[EXTRAIT CITÉ]:
Donald Trump a offert vendredi à Vladimir Poutine un accueil digne des grandes cérémonies d’État, marquant le retour spectaculaire du président russe sur la scène internationale.
Peu après 11 h locales, sous un ciel gris, les deux dirigeants ont atterri sur la base militaire Elmendorf-Richardson, à Anchorage, en Alaska. Tapis rouge, garde d’honneur, survol de chasseurs et d’un bombardier furtif B-2 : la mise en scène était millimétrée.
À sa descente d’avion, Vladimir Poutine, visé par un mandat d’arrêt de la Cour pénale internationale et sous le coup de multiples sanctions, a été accueilli par un Donald Trump souriant et brièvement applaudissant. Poignée de main énergique, échanges cordiaux et gestes amicaux se sont succédé devant les caméras, sans que leurs propos soient audibles.
Ce déplacement du président russe aux États-Unis, inimaginable sous la présidence de Joe Biden, illustre le virage diplomatique de Donald Trump, qui rompt avec la ligne pro-Ukraine de son prédécesseur et choisit une réception en grande pompe pour son homologue.
L’accueil a suscité de vives réactions. Les opposants au président américain y ont vu un signe de déférence excessive envers le Kremlin, tandis que ses partisans ont salué une démonstration de puissance militaire destinée à impressionner un maître dans l’art de la pression psychologique.
Interpellé par une journaliste sur les frappes contre les civils, Vladimir Poutine est resté silencieux avant de rejoindre, aux côtés de Donald Trump, la limousine blindée présidentielle « The Beast » pour gagner un bâtiment de la base. Les deux dirigeants y ont brièvement posé devant la presse, sans répondre aux questions.
Une conférence de presse commune, prévue plus tard dans la journée sous le slogan « Œuvrer pour la paix » (« Pursuing Peace »), devrait offrir aux deux chefs d’État l’occasion de s’exprimer. Aucun déplacement hors de la base n’est prévu.
Construite en 1941, Elmendorf-Richardson reste un site stratégique majeur depuis la Seconde Guerre mondiale et la Guerre froide, en raison de sa position face à la Russie de l’autre côté du détroit de Béring.
À son arrivée à Anchorage, le chef de la diplomatie russe, Sergueï Lavrov, a provoqué un vif émoi sur les réseaux sociaux en arborant un sweat-shirt frappé du sigle « URSS ».

[DONNÉES BRUTES]:
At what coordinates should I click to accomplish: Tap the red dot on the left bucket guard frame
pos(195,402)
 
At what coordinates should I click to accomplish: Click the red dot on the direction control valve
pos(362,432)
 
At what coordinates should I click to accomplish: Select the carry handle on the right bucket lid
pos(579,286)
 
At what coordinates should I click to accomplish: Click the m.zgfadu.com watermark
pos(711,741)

[TÂCHES À RÉALISER]:
1. Selon l'extrait cité, en quelle année la base Elmendorf-Richardson a-t-elle été construite ?
2. Reproduisez fidèlement le passage de l'extrait cité en commençant par « L’accueil a suscité » et en terminant par « répondre aux questions. ».

[RÉPONSES PAR NUMÉRO]:
1. En 1941.

2.
L’accueil a suscité de vives réactions. Les opposants au président américain y ont vu un signe de déférence excessive envers le Kremlin, tandis que ses partisans ont salué une démonstration de puissance militaire destinée à impressionner un maître dans l’art de la pression psychologique.
Interpellé par une journaliste sur les frappes contre les civils, Vladimir Poutine est resté silencieux avant de rejoindre, aux côtés de Donald Trump, la limousine blindée présidentielle « The Beast » pour gagner un bâtiment de la base. Les deux dirigeants y ont brièvement posé devant la presse, sans répondre aux questions.